Trecho:
---+---

Ana Rosa e ‘Leila’: desaparecidas que inspiraram livro e canção


A Comissão da Verdade tenta desvendar paradeiro de vítimas da ditadura que continuam desaparecidos
A Comissão da Verdade tenta desvendar paradeiro de vítimas da ditadura que continuam desaparecidos
Publicado originalmente na bbc brasil.
Há mais ou menos um ano, ganhei de presente um livro que me lançou em uma jornada inesperada pela história recente do Brasil, da minha família e de uma música.
Trata-se do romance político K, do escritor e acadêmico brasileiro Bernardo Kucinski.

---+---

Tarefa 1: Transcreva sem nenhuma alteração as linhas do conjunto de dados que vão da que contém "Open the Color marks card" até a que contém "[x=290, y=35]", ambas incluídas.
O trecho e as linhas de dados vêm de fontes distintas.

Itens de um conjunto de dados

---+---

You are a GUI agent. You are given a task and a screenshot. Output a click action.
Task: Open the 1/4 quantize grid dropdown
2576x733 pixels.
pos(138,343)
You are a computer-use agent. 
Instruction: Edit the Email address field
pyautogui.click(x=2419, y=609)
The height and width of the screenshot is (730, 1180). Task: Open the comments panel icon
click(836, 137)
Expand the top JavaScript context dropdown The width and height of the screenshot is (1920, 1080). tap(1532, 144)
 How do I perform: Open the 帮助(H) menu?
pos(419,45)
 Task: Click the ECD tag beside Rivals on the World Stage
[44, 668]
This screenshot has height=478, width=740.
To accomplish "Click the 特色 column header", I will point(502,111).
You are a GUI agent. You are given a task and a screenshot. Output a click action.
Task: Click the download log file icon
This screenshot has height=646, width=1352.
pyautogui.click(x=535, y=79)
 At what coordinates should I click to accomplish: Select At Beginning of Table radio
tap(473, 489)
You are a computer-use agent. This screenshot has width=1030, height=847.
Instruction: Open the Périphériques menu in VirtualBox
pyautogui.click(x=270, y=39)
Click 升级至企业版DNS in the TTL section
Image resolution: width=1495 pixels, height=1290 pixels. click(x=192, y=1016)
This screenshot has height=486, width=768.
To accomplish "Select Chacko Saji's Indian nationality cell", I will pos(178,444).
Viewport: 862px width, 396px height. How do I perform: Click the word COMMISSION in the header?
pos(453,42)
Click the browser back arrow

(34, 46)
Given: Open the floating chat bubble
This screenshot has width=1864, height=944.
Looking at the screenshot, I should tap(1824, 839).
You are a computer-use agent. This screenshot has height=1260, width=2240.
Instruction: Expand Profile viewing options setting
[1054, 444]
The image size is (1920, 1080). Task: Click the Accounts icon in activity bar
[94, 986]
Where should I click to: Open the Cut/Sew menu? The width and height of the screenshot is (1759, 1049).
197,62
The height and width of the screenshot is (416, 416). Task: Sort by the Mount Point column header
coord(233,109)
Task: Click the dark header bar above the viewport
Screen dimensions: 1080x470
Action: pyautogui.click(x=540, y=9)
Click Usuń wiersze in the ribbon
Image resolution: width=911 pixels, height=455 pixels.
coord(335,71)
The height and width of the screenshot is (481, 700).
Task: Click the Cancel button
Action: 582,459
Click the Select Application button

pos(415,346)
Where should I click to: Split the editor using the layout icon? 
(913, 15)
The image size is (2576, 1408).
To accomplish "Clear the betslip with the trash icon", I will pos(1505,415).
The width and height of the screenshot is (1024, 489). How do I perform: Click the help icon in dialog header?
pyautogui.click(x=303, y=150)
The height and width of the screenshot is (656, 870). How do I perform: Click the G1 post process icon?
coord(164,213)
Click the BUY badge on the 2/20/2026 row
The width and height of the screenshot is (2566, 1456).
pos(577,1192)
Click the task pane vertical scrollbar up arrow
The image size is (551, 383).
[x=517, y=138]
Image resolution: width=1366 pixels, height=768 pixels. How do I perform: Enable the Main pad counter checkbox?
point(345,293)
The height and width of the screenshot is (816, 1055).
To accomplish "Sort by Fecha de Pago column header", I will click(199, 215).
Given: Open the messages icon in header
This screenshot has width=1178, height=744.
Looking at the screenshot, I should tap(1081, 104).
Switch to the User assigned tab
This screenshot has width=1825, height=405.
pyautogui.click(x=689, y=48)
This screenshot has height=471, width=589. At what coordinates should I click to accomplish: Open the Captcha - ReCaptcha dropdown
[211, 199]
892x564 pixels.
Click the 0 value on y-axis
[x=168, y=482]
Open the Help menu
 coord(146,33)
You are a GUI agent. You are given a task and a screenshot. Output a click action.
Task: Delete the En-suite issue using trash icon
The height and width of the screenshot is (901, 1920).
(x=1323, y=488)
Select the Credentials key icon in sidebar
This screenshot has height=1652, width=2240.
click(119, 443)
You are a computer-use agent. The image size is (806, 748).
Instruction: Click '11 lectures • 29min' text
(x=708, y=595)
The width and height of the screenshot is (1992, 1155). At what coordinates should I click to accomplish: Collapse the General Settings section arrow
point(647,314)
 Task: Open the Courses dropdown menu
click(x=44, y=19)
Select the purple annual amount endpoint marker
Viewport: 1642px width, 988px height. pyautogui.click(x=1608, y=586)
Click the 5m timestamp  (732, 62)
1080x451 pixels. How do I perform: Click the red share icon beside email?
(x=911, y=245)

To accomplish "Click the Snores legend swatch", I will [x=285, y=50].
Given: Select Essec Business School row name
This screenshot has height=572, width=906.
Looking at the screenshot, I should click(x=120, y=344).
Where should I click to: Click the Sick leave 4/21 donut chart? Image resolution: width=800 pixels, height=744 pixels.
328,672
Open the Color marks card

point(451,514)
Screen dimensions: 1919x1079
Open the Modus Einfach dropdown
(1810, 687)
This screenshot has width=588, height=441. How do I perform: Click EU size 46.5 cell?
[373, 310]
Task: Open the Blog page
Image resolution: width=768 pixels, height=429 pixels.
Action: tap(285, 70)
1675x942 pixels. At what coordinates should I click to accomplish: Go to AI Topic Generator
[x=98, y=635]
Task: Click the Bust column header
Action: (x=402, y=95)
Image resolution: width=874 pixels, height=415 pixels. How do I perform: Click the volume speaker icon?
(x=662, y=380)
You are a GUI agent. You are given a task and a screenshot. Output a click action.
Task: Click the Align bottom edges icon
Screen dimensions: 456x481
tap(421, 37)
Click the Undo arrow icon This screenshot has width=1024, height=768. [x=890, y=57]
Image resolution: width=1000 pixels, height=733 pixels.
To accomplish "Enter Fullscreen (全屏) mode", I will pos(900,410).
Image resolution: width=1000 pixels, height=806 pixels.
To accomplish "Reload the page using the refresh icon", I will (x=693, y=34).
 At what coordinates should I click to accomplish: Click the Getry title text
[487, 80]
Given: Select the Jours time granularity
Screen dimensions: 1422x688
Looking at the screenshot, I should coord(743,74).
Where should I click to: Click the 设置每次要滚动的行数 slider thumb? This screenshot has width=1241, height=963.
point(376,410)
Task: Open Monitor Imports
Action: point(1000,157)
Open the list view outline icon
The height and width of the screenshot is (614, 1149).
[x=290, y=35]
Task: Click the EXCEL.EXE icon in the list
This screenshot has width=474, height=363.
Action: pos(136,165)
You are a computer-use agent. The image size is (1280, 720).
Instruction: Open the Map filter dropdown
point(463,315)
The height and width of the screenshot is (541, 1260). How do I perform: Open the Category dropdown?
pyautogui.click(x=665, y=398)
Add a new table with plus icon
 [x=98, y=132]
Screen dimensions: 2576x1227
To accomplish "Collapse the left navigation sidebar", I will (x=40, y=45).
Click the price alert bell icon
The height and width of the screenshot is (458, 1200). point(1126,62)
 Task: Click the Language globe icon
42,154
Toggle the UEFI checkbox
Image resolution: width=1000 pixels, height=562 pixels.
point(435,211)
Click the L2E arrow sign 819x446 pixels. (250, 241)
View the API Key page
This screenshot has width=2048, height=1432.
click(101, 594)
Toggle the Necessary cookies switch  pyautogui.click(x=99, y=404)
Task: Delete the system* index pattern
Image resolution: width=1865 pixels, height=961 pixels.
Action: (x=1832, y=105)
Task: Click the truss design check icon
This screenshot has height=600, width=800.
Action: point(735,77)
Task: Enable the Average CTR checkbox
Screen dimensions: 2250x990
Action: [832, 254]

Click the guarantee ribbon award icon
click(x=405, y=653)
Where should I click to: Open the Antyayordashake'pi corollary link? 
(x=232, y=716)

---+---

Tarefa 2: Retome, por favor, o trecho sobre as desaparecidas da ditadura e dê continuidade a ele a partir da última frase apresentada.

Resposta 1:
Open the Color marks card

point(451,514)
Screen dimensions: 1919x1079
Open the Modus Einfach dropdown
(1810, 687)
This screenshot has width=588, height=441. How do I perform: Click EU size 46.5 cell?
[373, 310]
Task: Open the Blog page
Image resolution: width=768 pixels, height=429 pixels.
Action: tap(285, 70)
1675x942 pixels. At what coordinates should I click to accomplish: Go to AI Topic Generator
[x=98, y=635]
Task: Click the Bust column header
Action: (x=402, y=95)
Image resolution: width=874 pixels, height=415 pixels. How do I perform: Click the volume speaker icon?
(x=662, y=380)
You are a GUI agent. You are given a task and a screenshot. Output a click action.
Task: Click the Align bottom edges icon
Screen dimensions: 456x481
tap(421, 37)
Click the Undo arrow icon This screenshot has width=1024, height=768. [x=890, y=57]
Image resolution: width=1000 pixels, height=733 pixels.
To accomplish "Enter Fullscreen (全屏) mode", I will pos(900,410).
Image resolution: width=1000 pixels, height=806 pixels.
To accomplish "Reload the page using the refresh icon", I will (x=693, y=34).
 At what coordinates should I click to accomplish: Click the Getry title text
[487, 80]
Given: Select the Jours time granularity
Screen dimensions: 1422x688
Looking at the screenshot, I should coord(743,74).
Where should I click to: Click the 设置每次要滚动的行数 slider thumb? This screenshot has width=1241, height=963.
point(376,410)
Task: Open Monitor Imports
Action: point(1000,157)
Open the list view outline icon
The height and width of the screenshot is (614, 1149).
[x=290, y=35]

Resposta 2:
O livro narra a busca desesperada de um pai por sua filha desaparecida política durante a ditadura militar no Brasil. É ficção, mas baseado em fatos verídicos – a desaparecida, Ana Rosa Kucinski, é a irmã do autor. A verdade sobre o desaparecimento de Ana Rosa vem emergindo aos poucos. Em 2012, o ex-delegado do Dops Cláudio Guerra confessou ter incinerado seu corpo em uma usina de processamento de cana.
Enquanto lia aquela história comovente e triste, me vi resgatando cenas do meu passado, ainda adolescente, crescendo em São Paulo.
Frases do meu pai. “Não fique em grupos na porta da escola depois da aula. Venha direto para a casa”.
Histórias da família. Por que mesmo o vovô foi preso?
E as músicas. Músicas que refletiam o clima daquele tempo, de segredos e meias verdades. Que traziam mensagens em códigos. Músicas que eu cantava, mas não entendia.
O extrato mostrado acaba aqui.